In his thesis, Tcharian writes, “The enemy, in his cruelty, ruthless and unjust, did not discriminate. He slaughtered the students of Maghakia Ormanian, Yeghishe Tourian and Mekhitar Sepasdatsi, the promising seminarians of Armash and St. Ghazar, who were the true intellectual clergymen, and who shared the fate of their people and their parishes.”

 “The catastrophe of April 1915 was a fatal gash in the heart of the Armenian Apostolic Church. Despite of it all, however, the Armenian people and the Armenian Church experienced a new renaissance. … We do not hesitate to call all those clergymen who were massacred during the Genocide of April 1915 martyrs and saints.”


Bishop Nerses Tanielian was born on May 16th 1868 in Yarpouz (Zeytoun).  His baptismal name was Kevork.  In 1883 he enrolled in the seminary of the monastery of Sis.  In 1886 he enrolled in National Sahagian School in Samatia (Constantinople) for higher education.  After three years he completed his education and was invited to Adana as a teacher.
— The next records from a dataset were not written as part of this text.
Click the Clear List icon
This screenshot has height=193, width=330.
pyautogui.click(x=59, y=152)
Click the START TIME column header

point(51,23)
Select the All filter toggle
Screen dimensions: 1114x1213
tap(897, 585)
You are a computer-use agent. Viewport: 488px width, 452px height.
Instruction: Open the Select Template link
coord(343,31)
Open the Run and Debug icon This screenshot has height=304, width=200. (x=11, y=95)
He was ordained celibate priest in 1890 by Bishop Megerditch Vehabedian.  Later, he was elected diocesan vicar to the diocese of Iskenderoun and stayed there until 1895.

In 1896 he was imprisoned by the Turkish government for seven months in Aleppo, together with his spiritual father, Bishop Megerditch Vehabedian, charged with being the leader of the uprising in Zeytoun.  He was released thanks to some very influential interventions but was exiled from Iskenderoun to Damascus.

In 1889, with the intervention of Arch. Maghakia Ormanian, the patriarch of Constantinople, he returned to Constantinople and became the personal secretary of the patriarch.  At the same time, he was appointed preacher of St. Garabed (Forerunner) Church in Sgudar where he served for ten years.  In Constantinople, too, V. Rev. Fr. Nerses was under surveillance.  The government watched his every move.

In 1905, after the explosion of the bomb in Yeldez, he was arrested three times by the government, but he was set free thanks to the intervention of Patriarch Ormanian.

In his book, ‘Koghkota Turkahay Hokevoraganoutian’ (Golgotha of the Turkish-Armenian Clergy) Teotig gave the following account:

…One day, on his way to the patriarchate, he was arrested on the incline of Gedig Pasha.  Like Zohrab and Chifté Sarraf, he was led to Yeldez and was subjected to harsh interrogation.  The intercession from the patriarchate could only just reduce the deceitful accusations against his person.

In 1907, after the powerful intercession of the Catholicos of Cilicia, Sahag Khabayan, and the patriarch of Constantinople, Bishop Maghakia Ormanian, the government allowed V. Rev. Fr. Nerses to go to Sis and take charge of his responsibilities as dean in Sis.

He was elected prelate for Hajen in 1909.  In the spring of the same year the massacres of Cilicia started.   V. Rev. Fr. Nerses became the organizer of the uprising in Hajen.

After the declaration of the Ottoman Constitution, the Armenians got their freedom.  The Armenian population of Cilicia gradually increased, with Armenians moving there from various regions.  The economy improved and that was especially noticeable in the case of the Armenians in Adana.  The Turkish government did not appreciate this.  On the contrary, it feared that the Armenians of Cilicia could one day revolt and become a threat.  And this was the reason for planning to disseminate the power of the Armenians of Cilicia.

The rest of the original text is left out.